Records for this task:
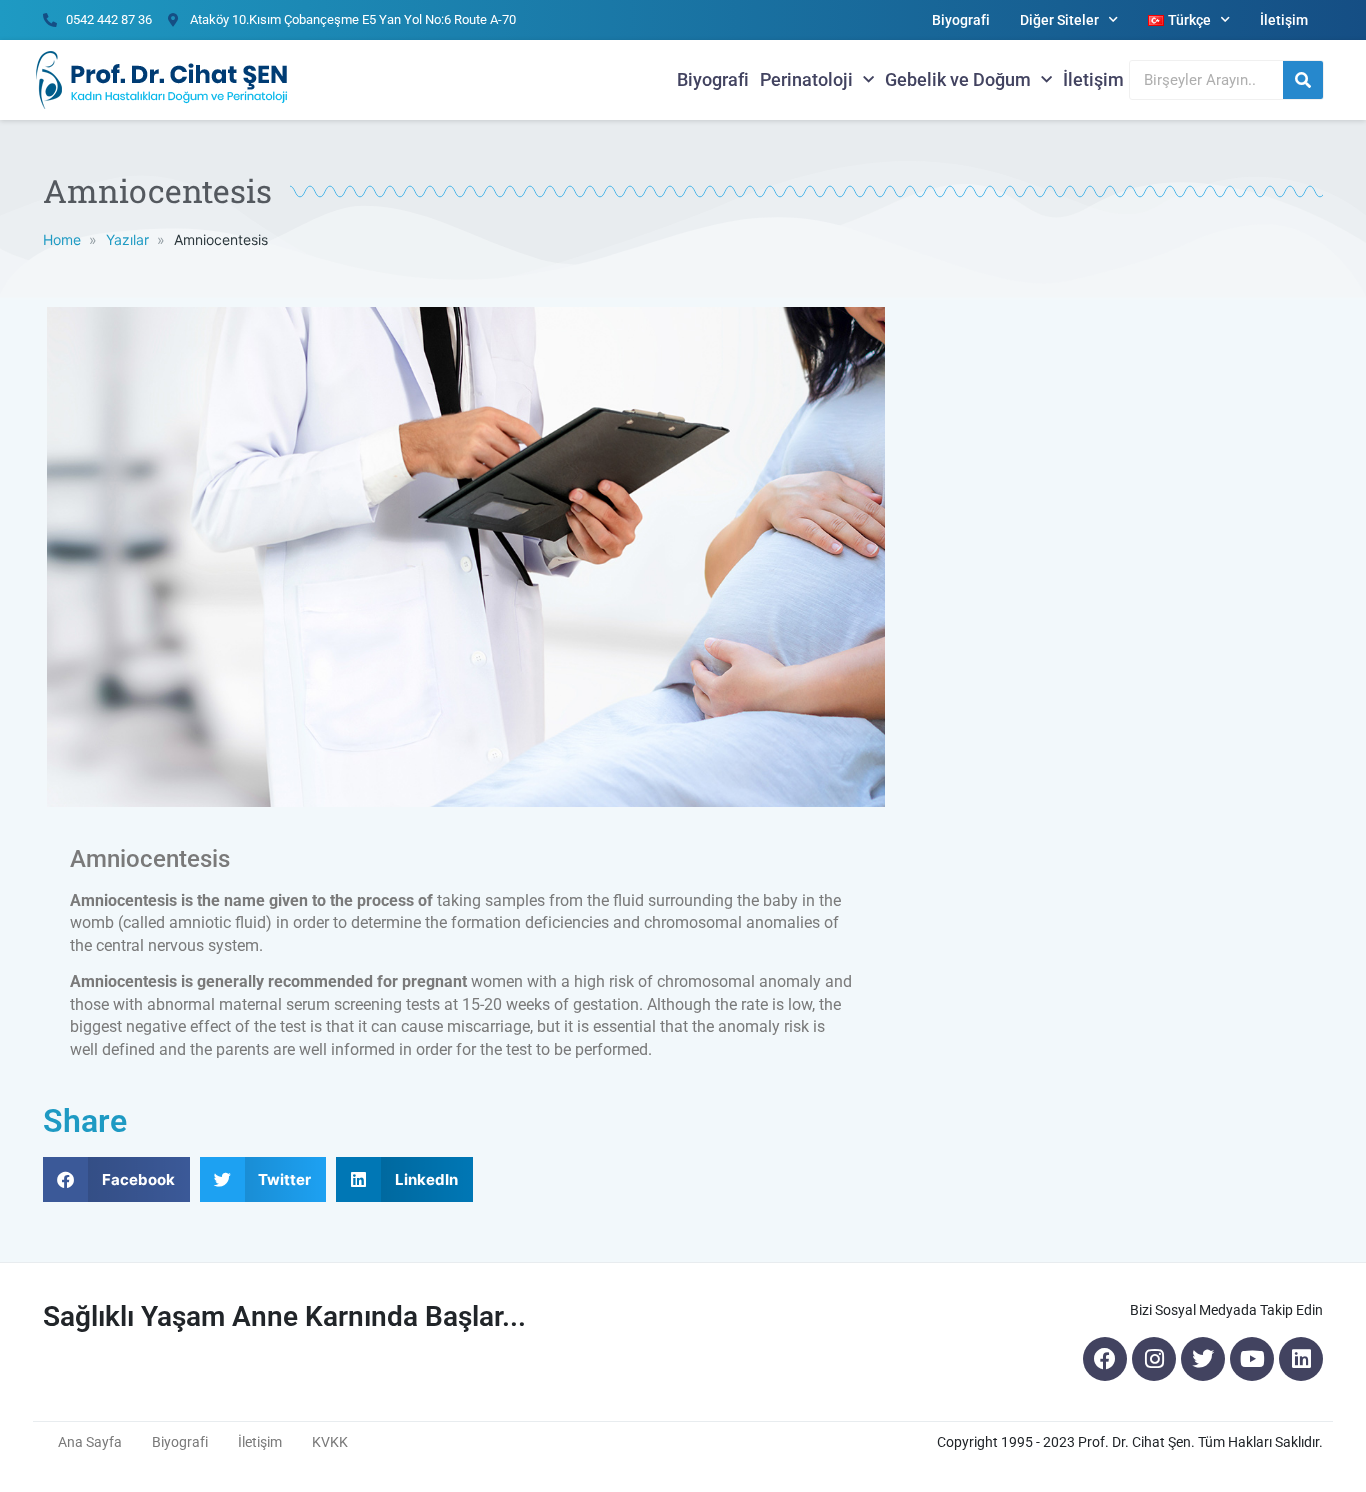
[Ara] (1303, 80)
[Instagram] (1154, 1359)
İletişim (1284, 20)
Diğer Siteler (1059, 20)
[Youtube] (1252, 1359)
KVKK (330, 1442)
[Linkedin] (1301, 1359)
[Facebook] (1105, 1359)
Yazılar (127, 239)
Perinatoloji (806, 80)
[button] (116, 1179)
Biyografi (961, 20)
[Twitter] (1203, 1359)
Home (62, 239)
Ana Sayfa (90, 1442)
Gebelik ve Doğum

About this exercise: Copy each line above precisely, dropping the pictures.

Response:
[Ara] (1303, 80)
[Instagram] (1154, 1359)
İletişim (1284, 20)
Diğer Siteler (1059, 20)
[Youtube] (1252, 1359)
KVKK (330, 1442)
[Linkedin] (1301, 1359)
[Facebook] (1105, 1359)
Yazılar (127, 239)
Perinatoloji (806, 80)
[button] (116, 1179)
Biyografi (961, 20)
[Twitter] (1203, 1359)
Home (62, 239)
Ana Sayfa (90, 1442)
Gebelik ve Doğum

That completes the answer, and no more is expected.